===== EXCERPTED RECORDS =====
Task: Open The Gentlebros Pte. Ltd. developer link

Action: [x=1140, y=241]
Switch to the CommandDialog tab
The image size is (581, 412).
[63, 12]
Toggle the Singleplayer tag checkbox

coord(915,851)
=====
■ DIRECTIONS
The records above are to be output in full and without error.

■ TASK OUTPUT
Task: Open The Gentlebros Pte. Ltd. developer link

Action: [x=1140, y=241]
Switch to the CommandDialog tab
The image size is (581, 412).
[63, 12]
Toggle the Singleplayer tag checkbox

coord(915,851)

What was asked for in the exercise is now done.